→ REQUIREMENTS:
Write out every line of the entries below as a numbered list, skipping blank lines. Leave the pictures out.

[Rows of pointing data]
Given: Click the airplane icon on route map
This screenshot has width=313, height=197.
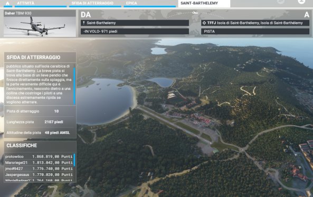Looking at the screenshot, I should 194,13.
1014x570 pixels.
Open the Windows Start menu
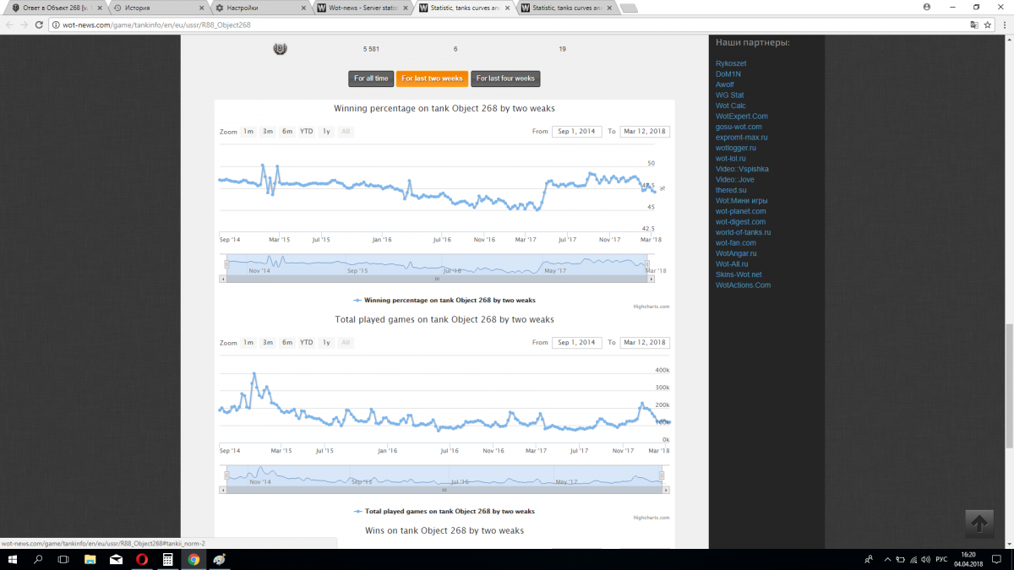point(13,560)
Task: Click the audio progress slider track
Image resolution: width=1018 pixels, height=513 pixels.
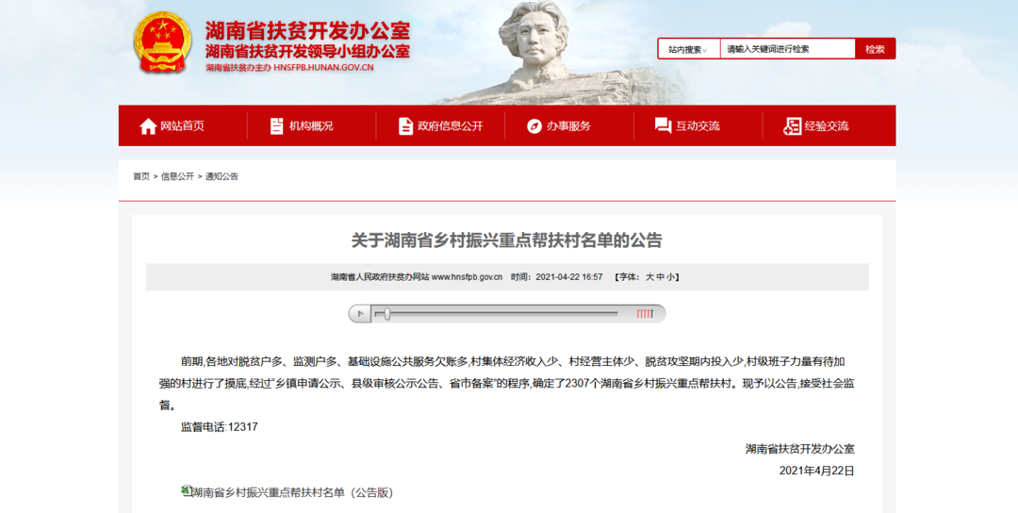Action: pos(500,314)
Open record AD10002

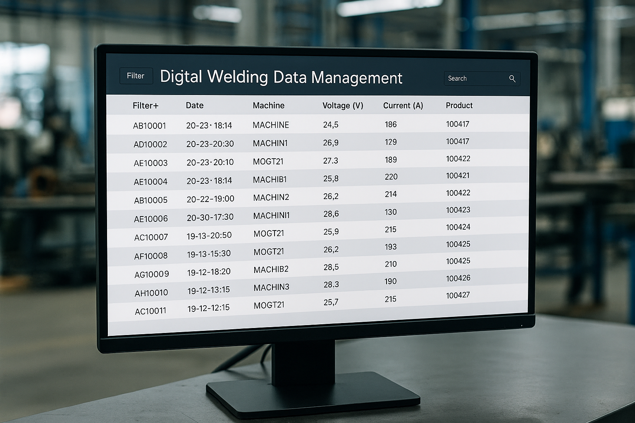tap(150, 144)
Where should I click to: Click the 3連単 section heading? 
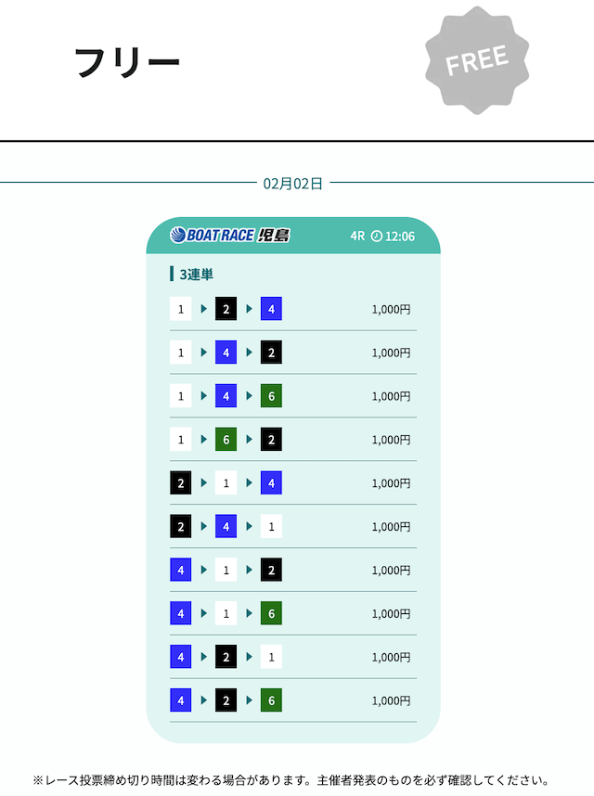pyautogui.click(x=197, y=275)
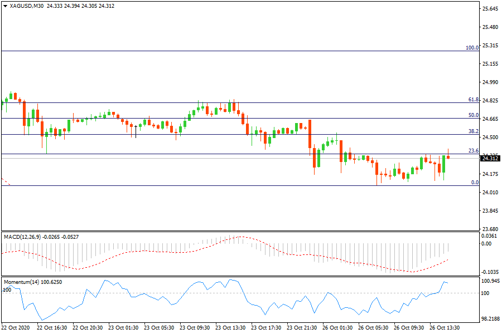Select the 61.8 Fibonacci level label
Screen dimensions: 502x334
[473, 100]
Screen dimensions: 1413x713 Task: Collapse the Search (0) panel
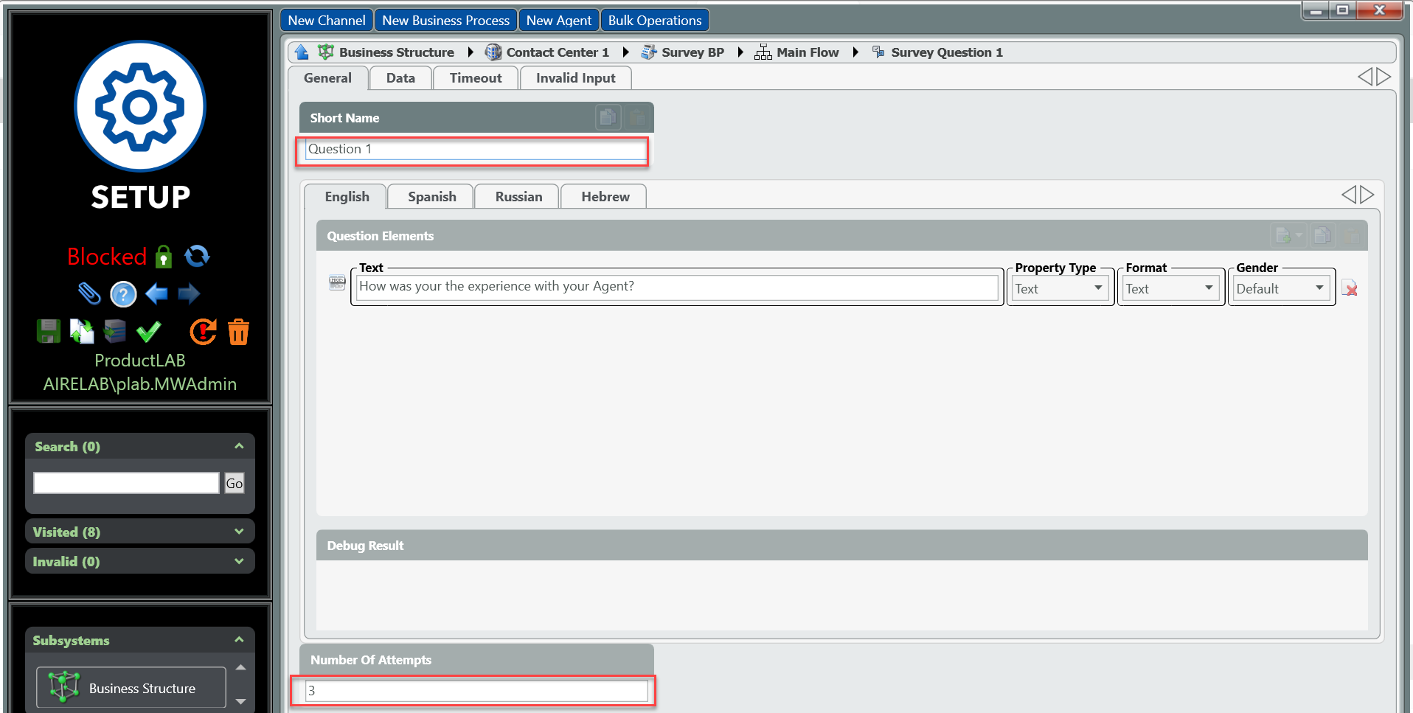click(x=239, y=446)
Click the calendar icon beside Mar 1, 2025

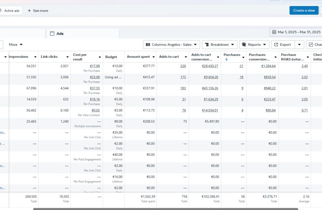pos(274,32)
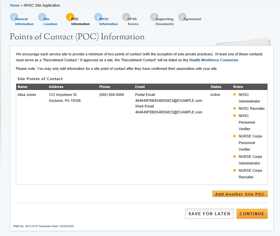Jump to the Agreement step
This screenshot has width=280, height=236.
(x=192, y=19)
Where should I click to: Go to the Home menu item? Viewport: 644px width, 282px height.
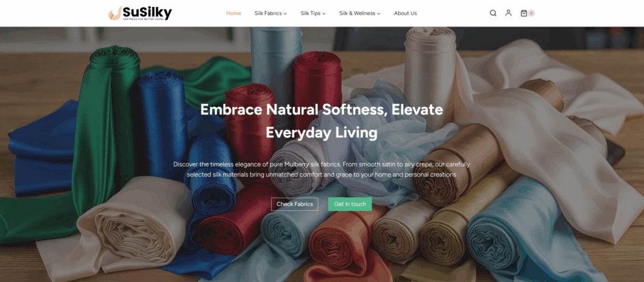234,13
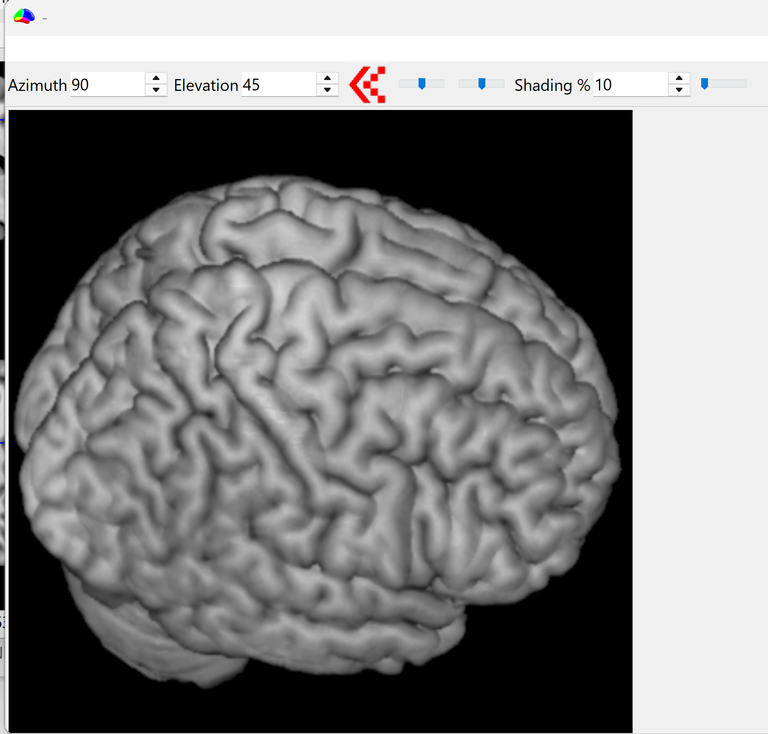
Task: Click first slider handle after red arrow
Action: coord(422,84)
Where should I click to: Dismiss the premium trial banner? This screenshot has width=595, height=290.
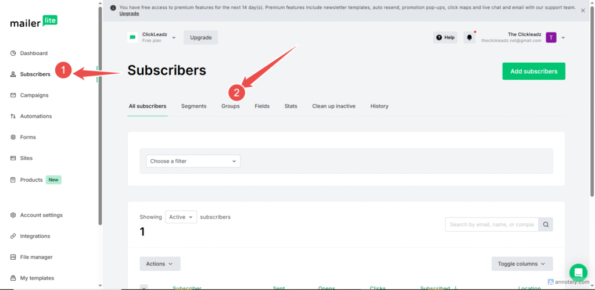coord(583,10)
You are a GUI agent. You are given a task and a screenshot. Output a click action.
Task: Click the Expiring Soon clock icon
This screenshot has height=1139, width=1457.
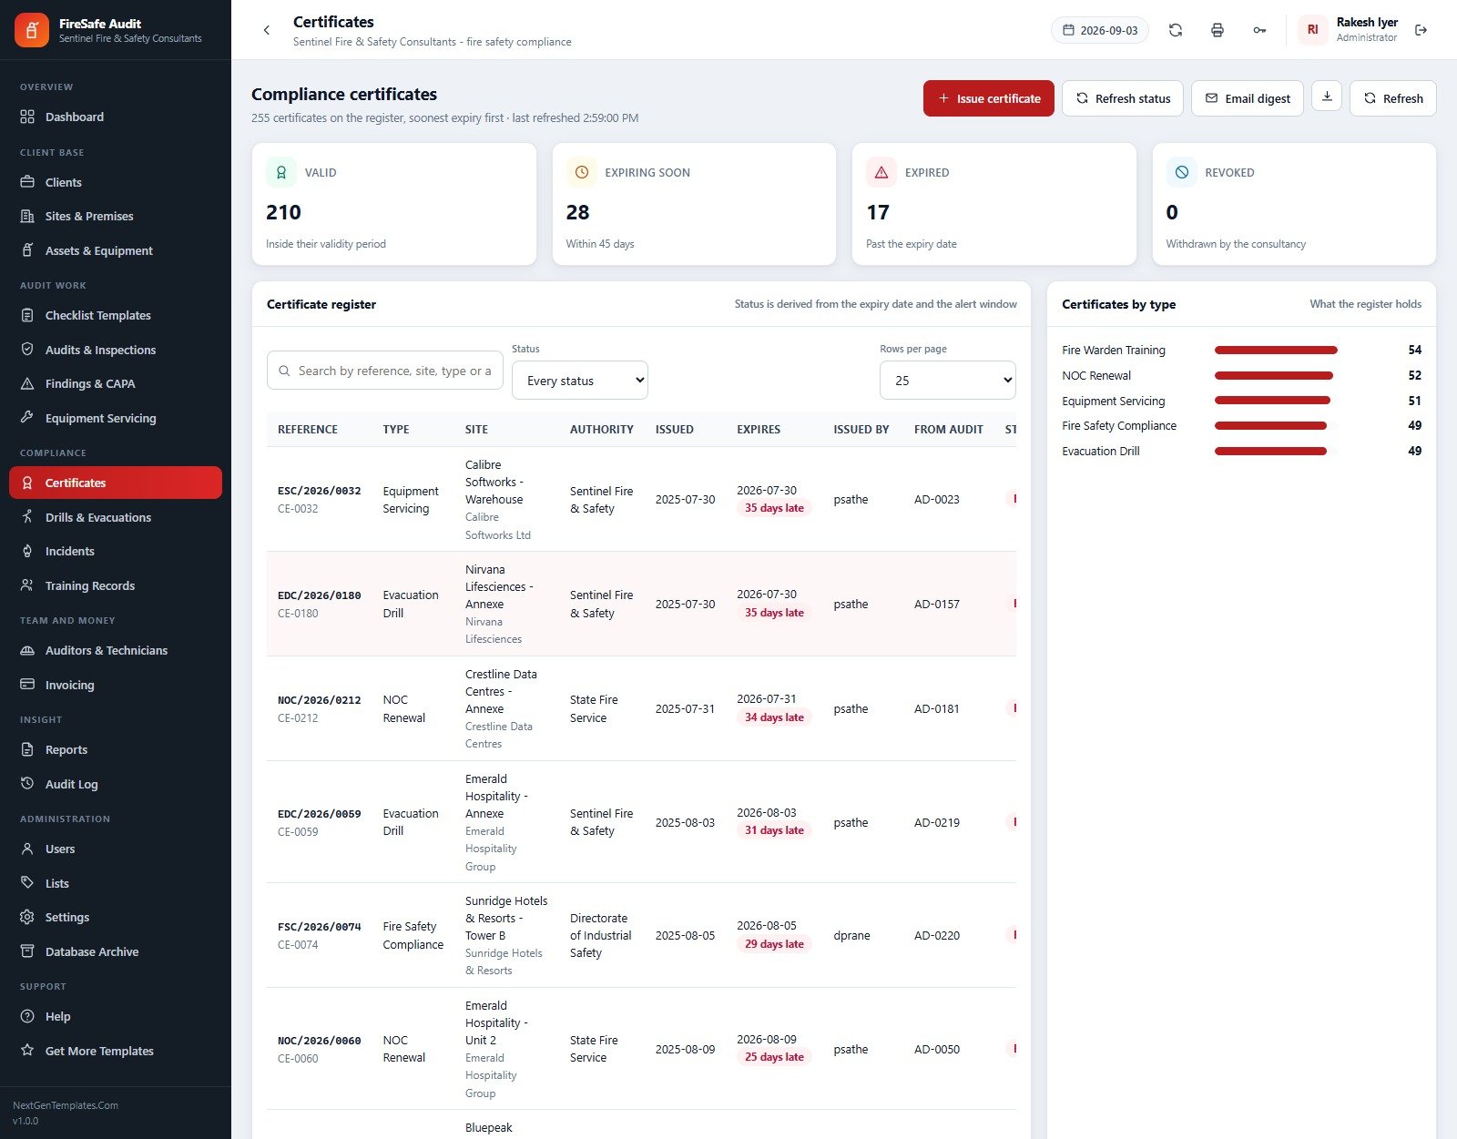(x=581, y=172)
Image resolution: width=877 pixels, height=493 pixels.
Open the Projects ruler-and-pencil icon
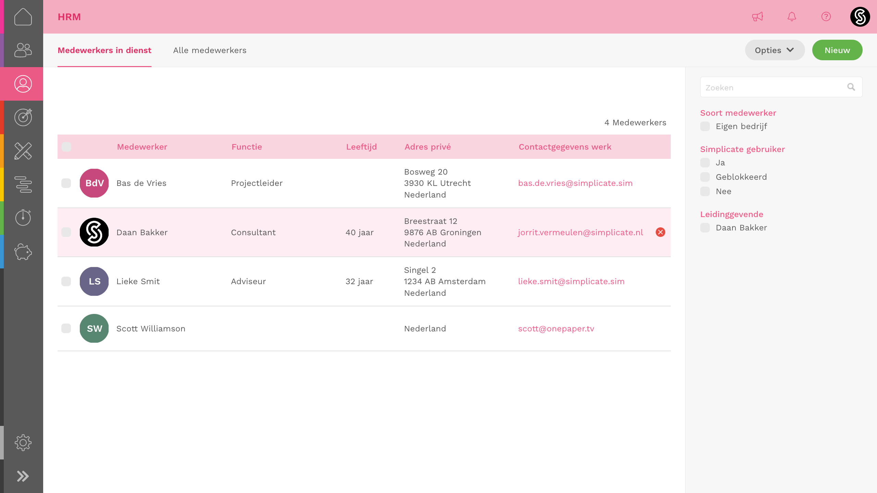click(x=23, y=151)
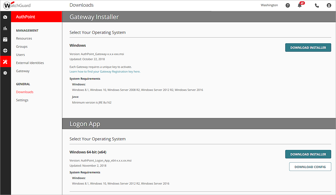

→ FULL OUTPUT:
1. Given: Click the airplane icon on route map
2. This screenshot has width=313, height=197.
3. Looking at the screenshot, I should 194,13.
4. 1014x570 pixels.
5. Open the Windows Start menu
6. point(13,560)
7. Task: Click the audio progress slider track
8. Image resolution: width=1018 pixels, height=513 pixels.
9. Action: pos(500,314)
10. Open record AD10002
11. tap(150, 144)
12. Where should I click to: Click the 3連単 section heading? 
13. pyautogui.click(x=197, y=275)
14. Select the 61.8 Fibonacci level label
15. Screen dimensions: 502x334
16. [473, 100]
17. Screen dimensions: 1413x713 Task: Collapse the Search (0) panel
18. click(x=239, y=446)
19. Click the calendar icon beside Mar 1, 2025
20. pos(274,32)
21. Jump to the Agreement step
22. This screenshot has width=280, height=236.
23. (x=192, y=19)
24. Where should I click to: Go to the Home menu item? Viewport: 644px width, 282px height.
25. 234,13
26. Task: Click first slider handle after red arrow
27. Action: coord(422,84)
28. Where should I click to: Dismiss the premium trial banner? This screenshot has width=595, height=290.
29. coord(583,10)
30. You are a GUI agent. You are given a task and a screenshot. Output a click action.
31. Task: Click the Expiring Soon clock icon
32. This screenshot has height=1139, width=1457.
33. (x=581, y=172)
34. Image resolution: width=877 pixels, height=493 pixels.
35. Open the Projects ruler-and-pencil icon
36. click(x=23, y=151)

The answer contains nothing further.